Pierre Hadot e a Filosofia Antiga como Disciplina Espiritual


    
Esse livro é realmente maravilhoso, e a razão disso é que ele explica que muito mais do que a atividade diletante a que muitos profissionais em filosofia transformam a filosofia, em sua origem a atividade filosófica era compreendida como uma atividade de conversão, de cuidado de si, de meditação, ou seja, como um exercício espiritual, e o diálogo do filósofo era compreendido como uma psicagogia, ou seja, a condução das almas em direção ao conhecimento de si, assim como à formação de um hábito no qual seria possível fugir das paixões e ilusões que destroem a vida, atingindo assim o bem da alma, a sua reta ordem e, como consequência, a verdade do mundo.

    Pierre Hadot nessa obra clássica esclareceu, para mim pelo menos, a razão pela qual muitos ascetas antigos, embora não sendo produtores de grandes obras filosóficas, eram mesmo assim chamados de filósofos. No livro "História Eclesiástica" de Eusébio de Cesaréia é relatado um grupo de monges que foram descritos como pessoas que levavam uma "vida filosófica" mediante jejuns, orações, disciplina etc. Lança luz sobre essa questão o fato de Orígenes de Alexandria (séc. II e III d.C.) desenvolver um ideal de vida que inspirou o monasticismo cristão. Levando uma vida de rigoroso estudo, orações e jejuns, Orígenes fundiu o ideal da vida cristã com a "vida filosófica", sendo o estudo para ele um dos exercícios espirituais pelos quais era possível uma elevação da mente a Deus.

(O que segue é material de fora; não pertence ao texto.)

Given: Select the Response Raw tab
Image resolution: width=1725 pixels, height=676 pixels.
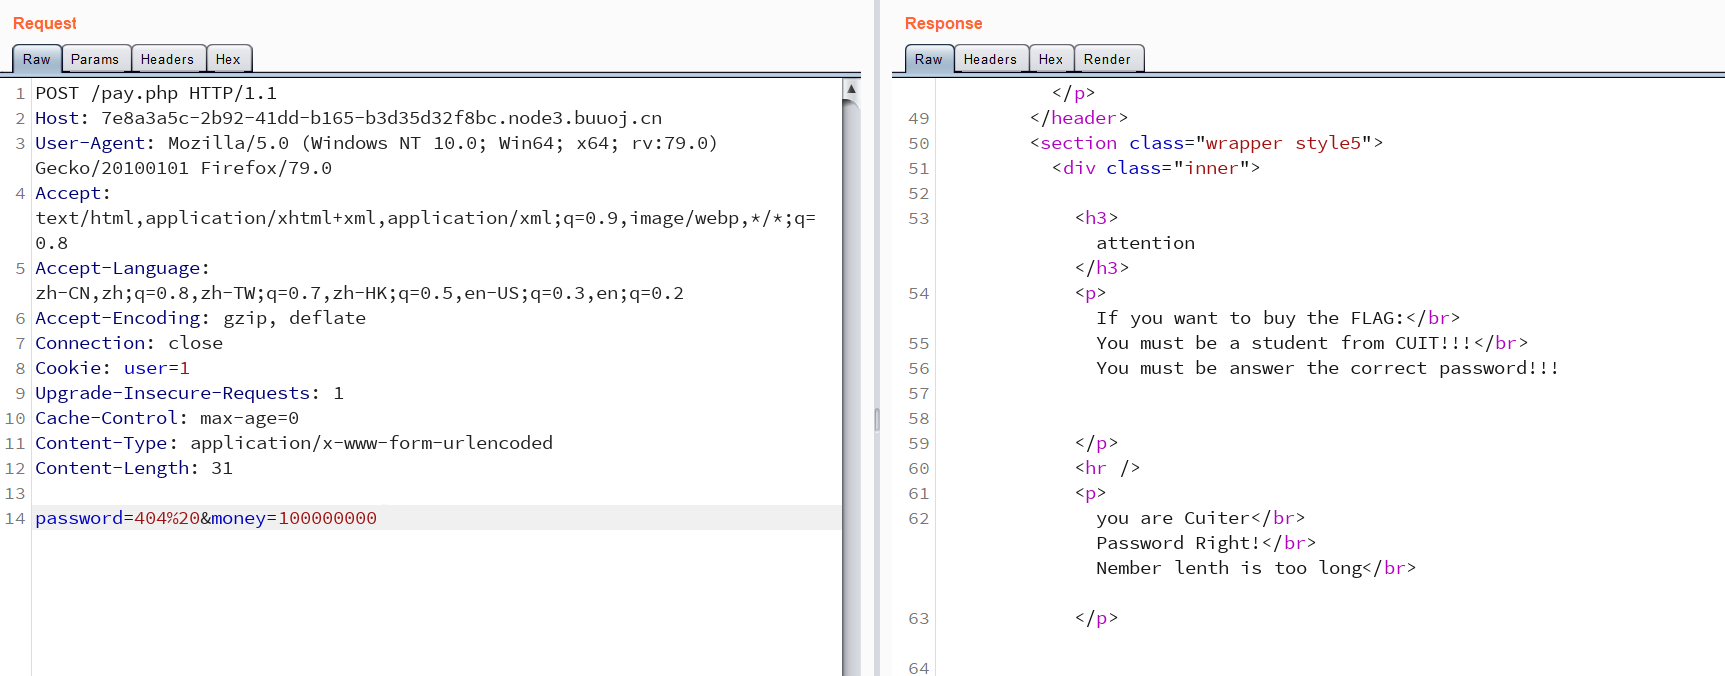Looking at the screenshot, I should [x=928, y=59].
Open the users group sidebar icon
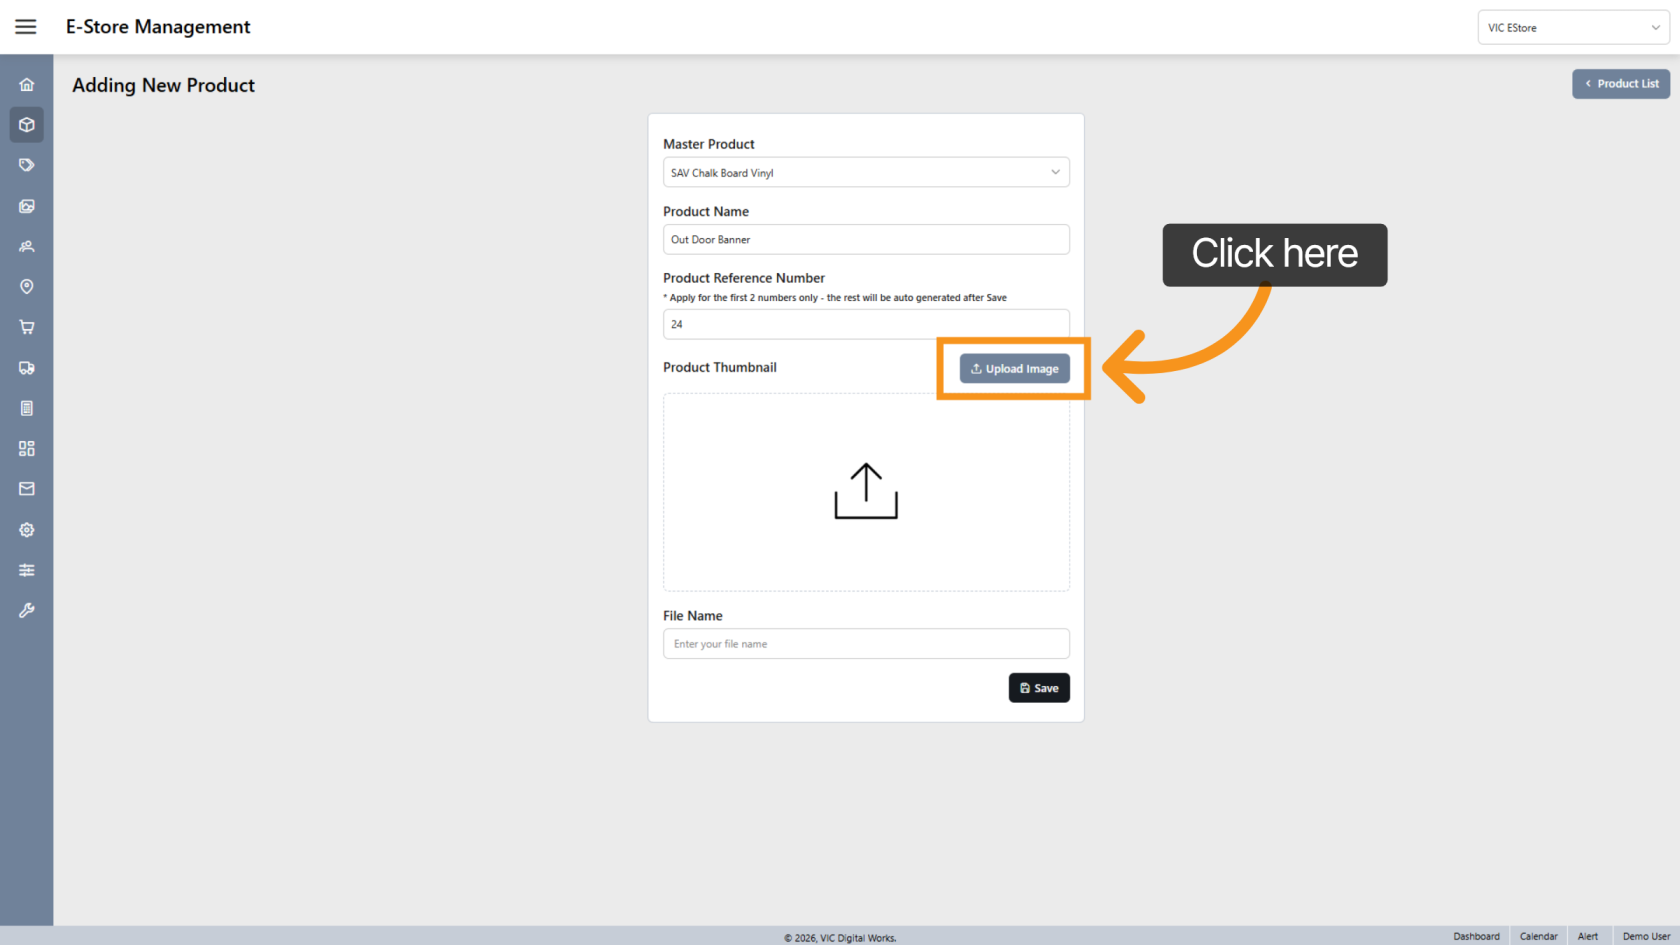The height and width of the screenshot is (945, 1680). coord(27,246)
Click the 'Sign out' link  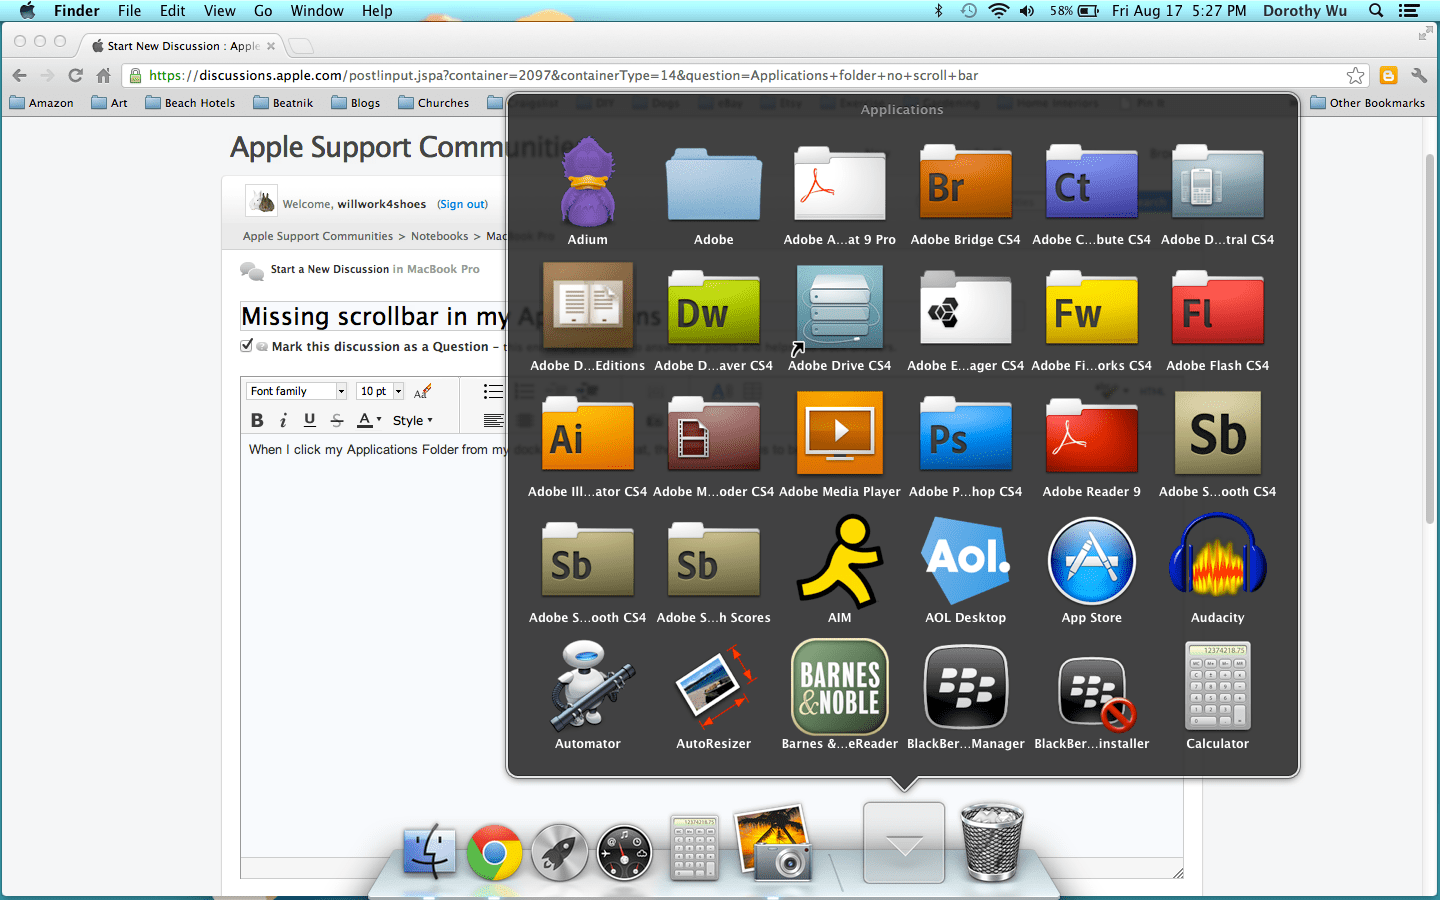[x=462, y=204]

    Salta aos olhos para quem conhece a literatura cristão antiga o grande tema da "purificação da mente e da contemplação de Deus", ou da "realidade inteligível eterna" mediante a superação de uma vida "enterrada nas paixões" por ter como finalidade última o meramente sensível. Em Justino de Roma, Atenágoras de Atenas, com Orígenes, Novaciano, Atanásio, Agostinho etc. o tema da mente que se torna apta à contemplação de Deus mediante a purificação e elevação do sensível ao inteligível é algo recorrente. Aqui é evidente o fato de que a unidade entre teoria (em seu sentido original de "contemplação") não está desvinculada da prática espiritual, mas é constitutiva e a meta mesma da disciplina, da pureza e da prática evangélica como um todo, assim como a condição mesmo dessa prática. Aqui a prática filosófica de vida ordenada e vencedora das paixões e unida à fé é uma verdadeira conversão que traça o itinerário do espírito e da mente em direção a Deus.